From Volunteer Management to Radiation Preparedness 

Training workshop topics include such major themes as volunteer management, medical countermeasure dispensing and distribution, behavioral health, public health law preparedness, radiation preparedness, and many more. With almost 200 interactive sessions, sharing sessions, and posters, participants will have many opportunities to find something of value to take back to their communities.

Each morning of the conference will begin with a plenary session. Wednesday’s plenary – A Resilient Community: Rebuilding and Recovering After the Joplin, Missouri, Tornado – will highlight one of the most devastating disasters experienced in the United States this year, and feature a panel of public health, healthcare, and community-based organization representatives discussing the efforts of Joplin residents to rebuild and recover from that tragic event.
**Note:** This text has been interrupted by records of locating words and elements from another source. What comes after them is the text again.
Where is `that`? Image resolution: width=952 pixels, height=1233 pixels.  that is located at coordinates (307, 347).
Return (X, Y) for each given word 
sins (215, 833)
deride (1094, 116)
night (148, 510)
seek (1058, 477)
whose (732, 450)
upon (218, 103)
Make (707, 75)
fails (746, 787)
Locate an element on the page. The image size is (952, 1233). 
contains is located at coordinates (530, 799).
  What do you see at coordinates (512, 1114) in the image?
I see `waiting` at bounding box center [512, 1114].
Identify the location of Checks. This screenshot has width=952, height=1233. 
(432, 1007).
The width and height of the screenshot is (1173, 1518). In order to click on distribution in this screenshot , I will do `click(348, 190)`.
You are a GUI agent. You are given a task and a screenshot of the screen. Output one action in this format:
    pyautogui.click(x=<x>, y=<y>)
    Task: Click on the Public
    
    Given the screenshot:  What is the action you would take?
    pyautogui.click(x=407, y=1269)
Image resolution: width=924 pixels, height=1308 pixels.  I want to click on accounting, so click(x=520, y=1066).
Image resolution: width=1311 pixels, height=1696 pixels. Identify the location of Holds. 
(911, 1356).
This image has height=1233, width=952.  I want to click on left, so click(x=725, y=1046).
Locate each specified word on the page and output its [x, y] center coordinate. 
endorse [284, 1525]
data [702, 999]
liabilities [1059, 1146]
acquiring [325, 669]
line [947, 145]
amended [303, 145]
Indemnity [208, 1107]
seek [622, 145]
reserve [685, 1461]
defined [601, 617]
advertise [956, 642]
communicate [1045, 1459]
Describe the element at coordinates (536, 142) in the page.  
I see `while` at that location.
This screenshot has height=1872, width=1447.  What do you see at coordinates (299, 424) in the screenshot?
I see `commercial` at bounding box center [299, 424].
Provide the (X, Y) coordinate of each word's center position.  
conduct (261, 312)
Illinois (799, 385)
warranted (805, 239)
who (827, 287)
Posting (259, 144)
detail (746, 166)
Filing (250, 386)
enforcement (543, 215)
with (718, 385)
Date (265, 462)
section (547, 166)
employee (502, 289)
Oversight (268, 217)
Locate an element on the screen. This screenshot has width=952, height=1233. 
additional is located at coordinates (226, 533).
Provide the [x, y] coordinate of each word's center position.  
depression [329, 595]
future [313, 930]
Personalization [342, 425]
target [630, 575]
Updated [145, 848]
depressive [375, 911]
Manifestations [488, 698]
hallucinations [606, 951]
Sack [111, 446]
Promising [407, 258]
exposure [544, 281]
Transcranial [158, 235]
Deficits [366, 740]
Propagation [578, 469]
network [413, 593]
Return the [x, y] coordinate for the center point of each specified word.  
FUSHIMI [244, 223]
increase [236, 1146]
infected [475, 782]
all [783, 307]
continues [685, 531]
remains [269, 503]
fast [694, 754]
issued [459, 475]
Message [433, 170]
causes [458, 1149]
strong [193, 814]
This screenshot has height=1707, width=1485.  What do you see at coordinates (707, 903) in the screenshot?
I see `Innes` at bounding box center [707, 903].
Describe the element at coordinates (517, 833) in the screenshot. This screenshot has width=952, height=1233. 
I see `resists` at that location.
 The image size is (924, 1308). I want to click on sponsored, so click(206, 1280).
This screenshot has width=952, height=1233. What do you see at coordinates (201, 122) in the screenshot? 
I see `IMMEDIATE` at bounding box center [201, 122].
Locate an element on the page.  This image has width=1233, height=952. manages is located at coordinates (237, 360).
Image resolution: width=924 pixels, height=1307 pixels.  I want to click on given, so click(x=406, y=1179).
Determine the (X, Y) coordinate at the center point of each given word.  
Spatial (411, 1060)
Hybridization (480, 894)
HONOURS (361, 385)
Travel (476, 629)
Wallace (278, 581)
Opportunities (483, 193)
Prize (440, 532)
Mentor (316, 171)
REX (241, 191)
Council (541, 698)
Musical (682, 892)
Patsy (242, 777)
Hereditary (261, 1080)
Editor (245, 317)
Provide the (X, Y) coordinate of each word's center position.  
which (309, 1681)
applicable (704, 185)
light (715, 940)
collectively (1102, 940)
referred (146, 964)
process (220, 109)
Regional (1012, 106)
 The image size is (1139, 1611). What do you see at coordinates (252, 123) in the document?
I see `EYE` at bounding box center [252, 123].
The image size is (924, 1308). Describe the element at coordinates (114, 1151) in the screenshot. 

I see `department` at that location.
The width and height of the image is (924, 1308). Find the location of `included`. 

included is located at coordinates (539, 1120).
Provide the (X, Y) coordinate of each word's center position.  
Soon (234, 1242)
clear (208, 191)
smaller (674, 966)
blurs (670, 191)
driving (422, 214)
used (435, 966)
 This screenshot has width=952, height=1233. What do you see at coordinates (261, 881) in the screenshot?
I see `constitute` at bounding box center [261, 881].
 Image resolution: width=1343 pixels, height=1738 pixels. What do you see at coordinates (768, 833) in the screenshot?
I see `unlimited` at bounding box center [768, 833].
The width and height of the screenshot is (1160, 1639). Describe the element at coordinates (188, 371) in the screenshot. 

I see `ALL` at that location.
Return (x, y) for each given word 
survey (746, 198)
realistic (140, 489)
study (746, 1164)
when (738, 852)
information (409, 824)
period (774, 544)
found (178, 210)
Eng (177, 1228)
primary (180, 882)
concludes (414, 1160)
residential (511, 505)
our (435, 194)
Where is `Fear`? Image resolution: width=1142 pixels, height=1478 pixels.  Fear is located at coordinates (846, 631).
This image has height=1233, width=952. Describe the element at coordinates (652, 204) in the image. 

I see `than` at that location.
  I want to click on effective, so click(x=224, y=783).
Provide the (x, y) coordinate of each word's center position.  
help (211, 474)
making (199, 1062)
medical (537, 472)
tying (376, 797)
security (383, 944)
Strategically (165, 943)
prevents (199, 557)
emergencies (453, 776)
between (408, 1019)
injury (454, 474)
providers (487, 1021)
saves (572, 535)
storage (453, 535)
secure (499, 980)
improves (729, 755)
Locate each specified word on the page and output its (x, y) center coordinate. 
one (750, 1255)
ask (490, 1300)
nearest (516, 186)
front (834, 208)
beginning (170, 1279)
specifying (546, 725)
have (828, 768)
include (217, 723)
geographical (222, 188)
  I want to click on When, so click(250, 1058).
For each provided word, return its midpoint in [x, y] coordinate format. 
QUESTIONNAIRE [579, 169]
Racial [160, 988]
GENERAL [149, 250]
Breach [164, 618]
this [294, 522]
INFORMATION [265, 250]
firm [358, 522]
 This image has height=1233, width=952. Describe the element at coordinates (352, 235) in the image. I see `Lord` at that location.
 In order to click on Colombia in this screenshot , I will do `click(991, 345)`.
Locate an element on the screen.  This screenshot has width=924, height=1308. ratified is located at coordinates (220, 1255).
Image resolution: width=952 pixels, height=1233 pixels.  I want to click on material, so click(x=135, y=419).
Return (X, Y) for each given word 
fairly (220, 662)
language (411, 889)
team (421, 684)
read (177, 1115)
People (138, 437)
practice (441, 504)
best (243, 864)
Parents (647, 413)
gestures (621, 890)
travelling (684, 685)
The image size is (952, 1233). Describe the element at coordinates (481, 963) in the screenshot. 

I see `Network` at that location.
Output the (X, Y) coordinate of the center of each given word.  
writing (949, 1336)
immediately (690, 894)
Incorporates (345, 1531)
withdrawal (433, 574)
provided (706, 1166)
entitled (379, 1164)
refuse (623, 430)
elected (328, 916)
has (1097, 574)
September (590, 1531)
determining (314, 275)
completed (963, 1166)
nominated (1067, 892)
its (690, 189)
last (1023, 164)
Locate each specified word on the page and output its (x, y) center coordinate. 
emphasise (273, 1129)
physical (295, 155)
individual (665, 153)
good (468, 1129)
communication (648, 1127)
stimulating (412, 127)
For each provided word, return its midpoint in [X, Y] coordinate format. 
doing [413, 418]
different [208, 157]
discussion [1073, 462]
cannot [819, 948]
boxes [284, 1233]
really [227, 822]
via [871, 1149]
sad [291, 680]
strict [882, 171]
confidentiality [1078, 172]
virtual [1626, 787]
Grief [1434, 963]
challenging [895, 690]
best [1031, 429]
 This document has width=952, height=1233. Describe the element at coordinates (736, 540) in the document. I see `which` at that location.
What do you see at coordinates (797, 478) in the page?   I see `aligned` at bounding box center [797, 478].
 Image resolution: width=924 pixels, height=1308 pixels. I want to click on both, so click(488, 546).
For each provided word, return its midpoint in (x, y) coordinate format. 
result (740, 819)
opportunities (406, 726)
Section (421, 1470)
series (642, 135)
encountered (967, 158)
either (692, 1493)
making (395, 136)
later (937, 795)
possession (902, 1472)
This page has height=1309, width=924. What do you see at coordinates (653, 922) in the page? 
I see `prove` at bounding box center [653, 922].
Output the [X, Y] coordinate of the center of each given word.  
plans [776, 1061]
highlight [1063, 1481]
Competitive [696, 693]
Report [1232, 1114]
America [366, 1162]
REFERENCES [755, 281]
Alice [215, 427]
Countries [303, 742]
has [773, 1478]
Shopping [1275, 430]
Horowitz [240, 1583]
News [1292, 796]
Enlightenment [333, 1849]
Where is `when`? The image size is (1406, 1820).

The mid-conference plenary session – Fact or Fiction: The Science Behind Movie-Making and the FilmContagion – will take a look at how the film’s portrayal of a rapidly emerging infectious disease imitates real-life planning and preparedness for such an event. The panelists include: Contagion’s screenwriter, Scott Z. Burns, and his scientific advisor, W. Ian Lipkin; Rear Admiral Nicole Lurie, HHS (Department of Health and Human Services) Assistant Secretary for Preparedness and Response (ASPR); Alexander Garza, DHS (Department of Homeland Security) Assistant Secretary and Chief Medical Officer; Ali Khan, CDC (Centers for Disease Control and Prevention) Director of the Office of Public Health Preparedness and Response; and Brian Kamoie (invited), White House Senior Director for Preparedness Policy.

The Summit’s closing session features Dr. Donald A. Henderson, a distinguished scholar at the Center for Biosecurity, University of Pittsburgh Medical Center. Dr. Henderson also serves as Dean Emeritus and Professor of the Johns Hopkins School of Public Health and was a founding director of the Johns Hopkins Center for Civilian Biodefense Strategies. He also served for almost two years, starting in November 2001, as the Director of the Office of Public Health Emergency Preparedness and, later, as a Principal Science Advisor in the Office of the Secretary of the Department of Health and Human Services. Dr. Henderson will take a retrospective look at the country’s efforts to become a better prepared and more secure nation since the terrorist attacks that took place on 11 September 2001.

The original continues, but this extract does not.